Consigne: Dans le récit de la traversée du Zambèze ci-dessous, recopiez tout le passage depuis « Je vais procéder » jusqu'à « précipitent, les faciliteurs aussi... » en remplaçant « ferry » par « bac ».

Nous serons plus chanceux.
Les véhicules ont leur propre file, bien peu garnie.
Je vais procéder aux formalités de sortie du territoire et vous attends près du fleuve.
Dépêchez-vous, le bac arrive !
Les faciliteurs de frontière aussi...
Le Camion grimpe prudemment sur le ferry suivi d'un autre. Les piétons se précipitent, les faciliteurs aussi...
Nous voici au milieu du fleuve.
Les pluies d'été ont gonflé le Zambèze mais nous apprendrons par la suite que le niveau des eaux est, cette année, bien bas.
Trop bas.
Les centrales hydrauliques peinent à fournir de l'électricité et chaque quartier se voit privé de courant tour à tour.
Je me dirige alors vers le guichet (Les faciliteurs aussi...) pour payer la traversée : 20 dollars, 150 kwachas, 200 pulas ou 220 rands.
Va pour les rands, le taux semble bon.
Nous arrivons maintenant à quai, les faciliteurs aussi...
Nos deux faciliteurs attitrés nous indiquent, malgré notre volonté clairement exprimée de nous débrouiller seuls, qu'il faut d'abord se rendre au bureau des visas.
Le poste frontière est constitué de plusieurs cabanes, cabanons, entrepôts, bicoques...
Sans indications...
Il est où le bureau des visas ?
Les deux gaillards nous attendent un peu plus loin en faisant de grands signes.
Ça doit être là.

Informations fournies:

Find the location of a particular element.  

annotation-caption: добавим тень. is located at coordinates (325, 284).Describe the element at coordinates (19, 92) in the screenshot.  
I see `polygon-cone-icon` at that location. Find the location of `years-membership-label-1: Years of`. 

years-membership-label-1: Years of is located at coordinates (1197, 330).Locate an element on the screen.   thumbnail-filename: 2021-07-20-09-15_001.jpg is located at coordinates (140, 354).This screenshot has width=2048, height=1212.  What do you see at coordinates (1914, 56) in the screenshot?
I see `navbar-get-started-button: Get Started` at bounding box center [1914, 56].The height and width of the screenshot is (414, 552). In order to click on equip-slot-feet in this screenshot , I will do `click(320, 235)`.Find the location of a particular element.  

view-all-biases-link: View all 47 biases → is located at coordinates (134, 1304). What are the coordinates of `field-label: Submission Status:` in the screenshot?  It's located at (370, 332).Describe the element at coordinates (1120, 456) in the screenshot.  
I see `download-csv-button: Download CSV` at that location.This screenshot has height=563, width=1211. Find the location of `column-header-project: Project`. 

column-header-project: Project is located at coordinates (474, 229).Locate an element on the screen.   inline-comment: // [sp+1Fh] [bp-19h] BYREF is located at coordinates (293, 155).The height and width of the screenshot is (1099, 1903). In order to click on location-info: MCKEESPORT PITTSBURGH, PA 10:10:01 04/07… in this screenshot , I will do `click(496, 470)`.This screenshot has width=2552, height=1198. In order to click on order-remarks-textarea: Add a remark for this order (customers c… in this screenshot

Résultat de l'exercice:
Je vais procéder aux formalités de sortie du territoire et vous attends près du fleuve.
Dépêchez-vous, le bac arrive !
Les faciliteurs de frontière aussi...
Le Camion grimpe prudemment sur le bac suivi d'un autre. Les piétons se précipitent, les faciliteurs aussi...